1. Severity of the issue: (select one)
Medium: Significantly affects my productivity but can find a workaround.
2. Environment:
- Ray version: 2.47.1
- Python version: 3.11
- OS: Ubuntu 22.04
- Cloud/Infrastructure: 5070Ti + 64G + AMD64
- Other libs/tools (if relevant): None
3. What happened vs. what you expected:
- Expected: I’m new to Ray and would like to know how to freeze a Ray local cluster before killing all actors and tasks due to out-of-memory, and how to drill down to a specific actor for memory analysis and get detailed object information in Plasma/Heap.

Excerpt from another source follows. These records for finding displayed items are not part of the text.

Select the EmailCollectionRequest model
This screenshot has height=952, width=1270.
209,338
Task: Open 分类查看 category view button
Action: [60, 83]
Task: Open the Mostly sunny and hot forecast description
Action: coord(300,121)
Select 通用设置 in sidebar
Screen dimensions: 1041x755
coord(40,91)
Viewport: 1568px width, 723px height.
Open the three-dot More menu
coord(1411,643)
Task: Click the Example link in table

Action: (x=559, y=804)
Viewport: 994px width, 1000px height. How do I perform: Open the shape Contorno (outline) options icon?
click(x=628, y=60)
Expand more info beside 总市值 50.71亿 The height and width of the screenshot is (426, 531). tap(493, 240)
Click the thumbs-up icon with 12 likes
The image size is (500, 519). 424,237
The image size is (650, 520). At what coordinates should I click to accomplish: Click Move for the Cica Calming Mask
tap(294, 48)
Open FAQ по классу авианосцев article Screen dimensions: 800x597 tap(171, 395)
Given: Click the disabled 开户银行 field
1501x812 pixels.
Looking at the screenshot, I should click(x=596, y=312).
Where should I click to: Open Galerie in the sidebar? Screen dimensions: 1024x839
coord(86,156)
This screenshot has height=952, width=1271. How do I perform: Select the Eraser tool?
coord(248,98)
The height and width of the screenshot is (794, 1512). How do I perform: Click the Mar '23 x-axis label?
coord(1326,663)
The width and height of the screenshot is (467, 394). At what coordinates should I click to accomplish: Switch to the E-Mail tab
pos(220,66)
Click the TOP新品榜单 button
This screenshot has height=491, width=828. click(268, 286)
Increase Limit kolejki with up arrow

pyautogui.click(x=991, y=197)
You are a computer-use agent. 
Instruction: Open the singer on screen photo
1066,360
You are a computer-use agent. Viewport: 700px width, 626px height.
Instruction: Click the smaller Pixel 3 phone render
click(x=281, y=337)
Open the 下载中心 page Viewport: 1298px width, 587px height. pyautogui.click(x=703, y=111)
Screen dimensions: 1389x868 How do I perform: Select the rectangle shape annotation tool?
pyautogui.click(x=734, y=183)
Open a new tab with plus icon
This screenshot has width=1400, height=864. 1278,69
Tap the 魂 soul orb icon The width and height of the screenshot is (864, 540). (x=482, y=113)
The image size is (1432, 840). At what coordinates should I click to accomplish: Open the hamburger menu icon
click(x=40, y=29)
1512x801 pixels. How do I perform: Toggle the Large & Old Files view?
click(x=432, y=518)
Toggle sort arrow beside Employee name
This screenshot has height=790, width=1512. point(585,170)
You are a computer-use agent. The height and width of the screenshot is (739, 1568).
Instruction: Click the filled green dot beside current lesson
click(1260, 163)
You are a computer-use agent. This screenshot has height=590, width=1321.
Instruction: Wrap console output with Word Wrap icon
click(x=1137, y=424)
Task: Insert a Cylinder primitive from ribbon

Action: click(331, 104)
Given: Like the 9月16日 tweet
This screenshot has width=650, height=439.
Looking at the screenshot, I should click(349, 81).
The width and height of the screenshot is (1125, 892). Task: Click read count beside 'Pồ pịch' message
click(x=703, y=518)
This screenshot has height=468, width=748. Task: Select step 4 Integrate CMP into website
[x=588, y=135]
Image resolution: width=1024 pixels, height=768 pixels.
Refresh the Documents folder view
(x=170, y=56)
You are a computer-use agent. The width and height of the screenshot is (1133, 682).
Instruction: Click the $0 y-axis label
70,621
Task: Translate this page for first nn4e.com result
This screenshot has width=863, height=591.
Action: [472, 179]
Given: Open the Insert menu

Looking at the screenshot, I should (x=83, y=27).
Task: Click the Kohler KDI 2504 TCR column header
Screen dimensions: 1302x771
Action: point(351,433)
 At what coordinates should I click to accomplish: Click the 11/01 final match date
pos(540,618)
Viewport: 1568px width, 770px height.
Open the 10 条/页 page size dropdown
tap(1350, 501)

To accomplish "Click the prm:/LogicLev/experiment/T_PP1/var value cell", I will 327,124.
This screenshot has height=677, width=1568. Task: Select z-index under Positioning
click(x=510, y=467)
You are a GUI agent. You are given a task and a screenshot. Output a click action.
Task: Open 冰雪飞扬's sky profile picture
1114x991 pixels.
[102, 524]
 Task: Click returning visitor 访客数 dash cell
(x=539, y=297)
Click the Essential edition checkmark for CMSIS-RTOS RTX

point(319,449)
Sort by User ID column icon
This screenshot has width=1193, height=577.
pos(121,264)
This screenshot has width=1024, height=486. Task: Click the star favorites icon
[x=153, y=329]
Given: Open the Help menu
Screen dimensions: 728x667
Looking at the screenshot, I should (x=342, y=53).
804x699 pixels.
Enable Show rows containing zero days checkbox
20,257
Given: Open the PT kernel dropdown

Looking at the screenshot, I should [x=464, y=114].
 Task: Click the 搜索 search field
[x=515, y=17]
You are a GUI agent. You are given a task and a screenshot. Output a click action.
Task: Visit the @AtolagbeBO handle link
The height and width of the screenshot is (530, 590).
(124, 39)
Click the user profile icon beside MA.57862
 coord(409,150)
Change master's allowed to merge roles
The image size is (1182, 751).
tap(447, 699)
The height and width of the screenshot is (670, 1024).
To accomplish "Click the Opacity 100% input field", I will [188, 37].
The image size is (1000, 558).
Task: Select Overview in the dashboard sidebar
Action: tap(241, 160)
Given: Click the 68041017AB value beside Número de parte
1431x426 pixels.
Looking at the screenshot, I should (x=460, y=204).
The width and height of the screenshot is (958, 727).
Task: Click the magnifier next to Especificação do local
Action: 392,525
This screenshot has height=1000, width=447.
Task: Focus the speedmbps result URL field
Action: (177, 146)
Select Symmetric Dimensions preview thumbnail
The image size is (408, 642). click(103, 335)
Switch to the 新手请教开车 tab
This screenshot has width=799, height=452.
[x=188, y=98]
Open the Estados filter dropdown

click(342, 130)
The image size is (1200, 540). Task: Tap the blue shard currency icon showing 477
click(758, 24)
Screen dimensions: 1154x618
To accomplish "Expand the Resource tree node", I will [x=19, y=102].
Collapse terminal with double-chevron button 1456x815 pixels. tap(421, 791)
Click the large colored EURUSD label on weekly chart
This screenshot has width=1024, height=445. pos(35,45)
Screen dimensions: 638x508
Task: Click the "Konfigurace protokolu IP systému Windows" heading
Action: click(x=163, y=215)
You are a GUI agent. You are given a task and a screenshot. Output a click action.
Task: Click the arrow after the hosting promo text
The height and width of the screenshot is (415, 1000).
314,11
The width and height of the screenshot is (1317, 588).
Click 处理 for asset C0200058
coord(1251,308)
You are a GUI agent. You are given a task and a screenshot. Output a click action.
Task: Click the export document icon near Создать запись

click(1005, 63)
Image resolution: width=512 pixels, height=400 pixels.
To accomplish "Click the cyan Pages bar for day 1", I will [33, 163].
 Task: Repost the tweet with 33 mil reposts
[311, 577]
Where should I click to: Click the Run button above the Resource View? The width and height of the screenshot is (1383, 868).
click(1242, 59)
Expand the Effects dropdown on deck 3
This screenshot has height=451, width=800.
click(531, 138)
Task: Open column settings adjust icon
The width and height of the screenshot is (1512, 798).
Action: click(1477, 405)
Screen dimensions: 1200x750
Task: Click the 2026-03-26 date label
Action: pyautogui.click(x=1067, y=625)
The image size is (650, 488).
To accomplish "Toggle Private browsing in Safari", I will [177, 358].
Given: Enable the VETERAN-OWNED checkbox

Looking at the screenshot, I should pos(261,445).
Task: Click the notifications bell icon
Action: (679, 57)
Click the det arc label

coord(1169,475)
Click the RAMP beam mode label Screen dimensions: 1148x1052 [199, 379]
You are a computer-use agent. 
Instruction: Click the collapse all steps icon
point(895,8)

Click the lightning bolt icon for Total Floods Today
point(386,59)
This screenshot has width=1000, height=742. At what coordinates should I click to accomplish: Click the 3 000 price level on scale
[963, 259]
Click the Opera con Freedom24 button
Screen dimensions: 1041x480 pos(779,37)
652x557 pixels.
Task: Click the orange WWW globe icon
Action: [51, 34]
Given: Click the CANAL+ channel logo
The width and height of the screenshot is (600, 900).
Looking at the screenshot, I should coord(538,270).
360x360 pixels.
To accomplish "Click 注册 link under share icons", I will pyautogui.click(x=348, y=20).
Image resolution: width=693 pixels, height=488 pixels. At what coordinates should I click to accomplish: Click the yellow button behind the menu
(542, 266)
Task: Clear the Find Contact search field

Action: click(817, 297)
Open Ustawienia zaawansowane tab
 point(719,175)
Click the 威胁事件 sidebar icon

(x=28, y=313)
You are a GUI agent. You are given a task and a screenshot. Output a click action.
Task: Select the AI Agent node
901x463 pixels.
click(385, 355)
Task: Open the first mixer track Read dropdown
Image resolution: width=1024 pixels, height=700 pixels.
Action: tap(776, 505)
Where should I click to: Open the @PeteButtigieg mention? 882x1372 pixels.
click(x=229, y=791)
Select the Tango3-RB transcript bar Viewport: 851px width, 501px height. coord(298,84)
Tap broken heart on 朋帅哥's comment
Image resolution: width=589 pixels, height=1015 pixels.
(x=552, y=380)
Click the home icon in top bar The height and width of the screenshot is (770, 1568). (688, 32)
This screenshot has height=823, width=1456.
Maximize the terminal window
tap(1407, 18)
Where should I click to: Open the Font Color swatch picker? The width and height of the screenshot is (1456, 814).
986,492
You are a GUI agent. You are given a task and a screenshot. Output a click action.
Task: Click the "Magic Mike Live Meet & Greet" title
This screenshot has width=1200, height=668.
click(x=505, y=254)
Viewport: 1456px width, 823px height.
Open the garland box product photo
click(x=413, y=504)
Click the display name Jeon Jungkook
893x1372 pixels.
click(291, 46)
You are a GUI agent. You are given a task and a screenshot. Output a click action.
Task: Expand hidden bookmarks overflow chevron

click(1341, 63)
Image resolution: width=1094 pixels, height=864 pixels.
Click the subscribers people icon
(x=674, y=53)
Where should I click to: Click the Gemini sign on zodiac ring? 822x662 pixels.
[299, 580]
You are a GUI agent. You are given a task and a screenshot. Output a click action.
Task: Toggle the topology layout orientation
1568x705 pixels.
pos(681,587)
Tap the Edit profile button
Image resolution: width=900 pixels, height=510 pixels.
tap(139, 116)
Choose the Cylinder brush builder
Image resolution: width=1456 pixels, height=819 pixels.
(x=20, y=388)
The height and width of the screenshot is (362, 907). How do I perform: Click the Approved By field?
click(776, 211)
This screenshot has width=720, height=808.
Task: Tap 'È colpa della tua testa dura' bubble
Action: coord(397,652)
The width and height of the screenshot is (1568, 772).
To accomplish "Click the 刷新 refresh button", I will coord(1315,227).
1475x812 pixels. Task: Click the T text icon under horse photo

- Actual: The job exits directly, leaving only the Actor-level memory overflow log report
First of all, I would like to express my gratitude to friends who are willing to share their experience
Traceback (most recent call last):
File "/home/inbreeze/PycharmProjects/DataPlatformOnRay/python/raypipe/runner.py", line 65, in <module>
logger.info(f"[DataPlatformOnRay] final return: {ray.get(mergeActor.run.remote())}")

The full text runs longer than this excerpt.